Einige Besonderheiten auf Stimmzetteln
Aber das sind noch lange nicht alle Besonderheiten. Grundsätzlich müssen dieselben Kandidaten antreten wie 2021. SPD-Mann Müller steht sogar weiter als Regierender Bürgermeister auf dem Stimmzettel. Das war er im September 2021 noch. Kurios mutet auch der Fall der früheren AfD-Bundestagsabgeordneten Birgit Malsack-Winkemann an. Sie kandidiert formell ebenfalls wieder, sitzt allerdings in Untersuchungshaft, nachdem sie Ende 2022 bei einer großangelegten Razzia festgenommen wurde. Die Bundesanwaltschaft wirft ihr Mitgliedschaft und Unterstützung einer (rechts-)terroristischen Vereinigung vor.
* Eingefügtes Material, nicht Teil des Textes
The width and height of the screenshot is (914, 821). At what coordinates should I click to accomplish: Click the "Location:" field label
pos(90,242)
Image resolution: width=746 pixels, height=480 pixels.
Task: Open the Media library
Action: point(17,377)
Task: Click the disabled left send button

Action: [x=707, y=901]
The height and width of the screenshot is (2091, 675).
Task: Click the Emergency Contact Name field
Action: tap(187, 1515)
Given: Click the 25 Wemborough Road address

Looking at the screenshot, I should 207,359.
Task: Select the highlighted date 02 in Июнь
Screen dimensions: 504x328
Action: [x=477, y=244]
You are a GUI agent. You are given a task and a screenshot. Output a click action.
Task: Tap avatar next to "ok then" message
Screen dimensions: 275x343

Andererseits wird die Wahl von 2021 eben doch nicht einfach wiederholt. So dürfen diesmal auch diejenigen wählen, die in der Zwischenzeit 18 Jahre alt geworden sind und damals noch kein Wahlrecht hatten. Und wer zum Beispiel aus Mainz oder München nach Berlin gezogen ist, darf sogar zum zweiten Mal nach 2021 seine Stimme abgeben, wenn in seinem jetzigen Wahlbezirk wieder gewählt wird.